2.02.15 - Breeding and genetic resources of five-needle pines
The Working Party on Breeding and Genetic Resources of Five-Needle Pines is concerned with research cooperation and exchange of information on all aspects of genetic research on the five-needle pines. This includes provenance testing and genetic resources, breeding, species hybridization, clonal propagation and testing, tissue or cell culture, cell and molecular genetics, and the genetics of host-pathogen interactions. Increasingly though we are using this knowledge to address issues related to climate change, land pressure and conservation.
State of Knowledge
The Unit has been particularly active over the past decade with four very informative meetings: Medford, Oregon USA (2001); Valiug, Romania (2006); Yangyang, Korea (2008); and Fort Collins, Colorado USA (2014). The Proceedings of these meetings can be found in the publications page of this Working Party.

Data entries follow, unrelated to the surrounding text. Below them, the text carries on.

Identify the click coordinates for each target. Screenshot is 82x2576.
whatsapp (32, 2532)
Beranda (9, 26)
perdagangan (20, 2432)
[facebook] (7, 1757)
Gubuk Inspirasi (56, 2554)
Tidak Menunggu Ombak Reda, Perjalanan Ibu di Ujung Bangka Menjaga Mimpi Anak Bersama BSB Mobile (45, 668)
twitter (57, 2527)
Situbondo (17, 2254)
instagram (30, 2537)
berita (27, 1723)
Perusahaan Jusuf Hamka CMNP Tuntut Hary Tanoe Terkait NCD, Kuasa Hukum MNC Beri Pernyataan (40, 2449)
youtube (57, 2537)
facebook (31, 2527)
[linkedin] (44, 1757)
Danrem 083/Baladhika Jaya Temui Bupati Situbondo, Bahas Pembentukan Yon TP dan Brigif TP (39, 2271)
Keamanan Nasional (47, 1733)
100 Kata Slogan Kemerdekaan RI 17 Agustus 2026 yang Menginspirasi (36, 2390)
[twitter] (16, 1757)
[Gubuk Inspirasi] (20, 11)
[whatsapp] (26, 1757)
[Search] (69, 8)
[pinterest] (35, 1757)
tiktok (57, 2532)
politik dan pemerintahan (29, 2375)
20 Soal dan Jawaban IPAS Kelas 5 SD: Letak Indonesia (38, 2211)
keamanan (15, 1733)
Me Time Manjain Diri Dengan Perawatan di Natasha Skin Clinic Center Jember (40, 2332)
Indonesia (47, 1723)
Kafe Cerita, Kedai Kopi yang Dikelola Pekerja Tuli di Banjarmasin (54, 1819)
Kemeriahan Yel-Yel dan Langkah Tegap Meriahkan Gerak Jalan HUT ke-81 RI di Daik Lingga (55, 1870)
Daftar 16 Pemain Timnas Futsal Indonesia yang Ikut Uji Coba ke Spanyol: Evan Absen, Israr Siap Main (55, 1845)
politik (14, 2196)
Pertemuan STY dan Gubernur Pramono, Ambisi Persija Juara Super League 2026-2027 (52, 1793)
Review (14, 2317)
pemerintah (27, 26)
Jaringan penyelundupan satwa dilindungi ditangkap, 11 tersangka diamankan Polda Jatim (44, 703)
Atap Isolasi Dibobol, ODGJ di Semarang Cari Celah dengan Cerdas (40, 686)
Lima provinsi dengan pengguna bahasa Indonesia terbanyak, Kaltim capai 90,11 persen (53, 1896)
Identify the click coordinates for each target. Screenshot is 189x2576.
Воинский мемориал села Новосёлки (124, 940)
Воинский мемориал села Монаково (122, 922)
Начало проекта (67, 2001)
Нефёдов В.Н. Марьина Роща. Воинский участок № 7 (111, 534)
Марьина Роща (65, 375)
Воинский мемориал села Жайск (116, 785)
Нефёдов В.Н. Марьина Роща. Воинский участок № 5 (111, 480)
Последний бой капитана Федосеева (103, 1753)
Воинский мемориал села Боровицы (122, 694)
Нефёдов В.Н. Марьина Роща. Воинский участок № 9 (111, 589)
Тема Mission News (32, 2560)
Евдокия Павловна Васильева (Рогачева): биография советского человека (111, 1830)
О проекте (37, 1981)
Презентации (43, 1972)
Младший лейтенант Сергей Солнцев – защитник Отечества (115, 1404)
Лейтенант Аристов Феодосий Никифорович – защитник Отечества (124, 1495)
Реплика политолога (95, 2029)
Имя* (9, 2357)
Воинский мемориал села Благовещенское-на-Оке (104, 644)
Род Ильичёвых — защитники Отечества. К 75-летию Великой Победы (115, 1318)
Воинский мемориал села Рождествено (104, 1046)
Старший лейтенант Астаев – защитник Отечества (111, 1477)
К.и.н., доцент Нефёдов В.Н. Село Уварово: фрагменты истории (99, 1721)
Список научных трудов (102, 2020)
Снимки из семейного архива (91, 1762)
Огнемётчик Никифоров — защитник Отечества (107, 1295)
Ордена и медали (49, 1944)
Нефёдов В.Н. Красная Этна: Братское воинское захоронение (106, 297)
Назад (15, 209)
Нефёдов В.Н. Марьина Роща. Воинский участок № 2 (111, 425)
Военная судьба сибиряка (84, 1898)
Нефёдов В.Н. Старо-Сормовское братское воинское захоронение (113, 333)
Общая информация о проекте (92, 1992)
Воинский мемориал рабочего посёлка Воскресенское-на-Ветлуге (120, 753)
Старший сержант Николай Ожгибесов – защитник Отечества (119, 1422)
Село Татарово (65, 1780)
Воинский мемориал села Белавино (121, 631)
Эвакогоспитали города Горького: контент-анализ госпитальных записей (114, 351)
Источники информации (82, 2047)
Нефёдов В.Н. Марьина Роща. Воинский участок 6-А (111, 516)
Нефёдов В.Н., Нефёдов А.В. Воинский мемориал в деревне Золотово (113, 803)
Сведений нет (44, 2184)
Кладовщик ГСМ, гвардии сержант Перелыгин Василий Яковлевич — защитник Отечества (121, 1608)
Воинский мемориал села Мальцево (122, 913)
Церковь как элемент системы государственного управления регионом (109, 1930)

Although traditionally the Unit has focused on provenance testing, selection and breeding, especially against important pests and pathogens, particularly white pine blister rust. An increasing emphasis is now on gene conservation and the impact of climate change. We have gained a great deal of knowledge and have had some moderate successes with blister rust to our productive species (see Forest Pathology Special Issue: White Pines, Ribes, and Blister Rust, August 2010, Volume 40, Issue 3-4). But it is now apparent that land use pressures, climate change along with diseases such as blister rust require us to focus more on gene conservation efforts and develop a holistic view looking at genetics, ecology in the framework of conservation.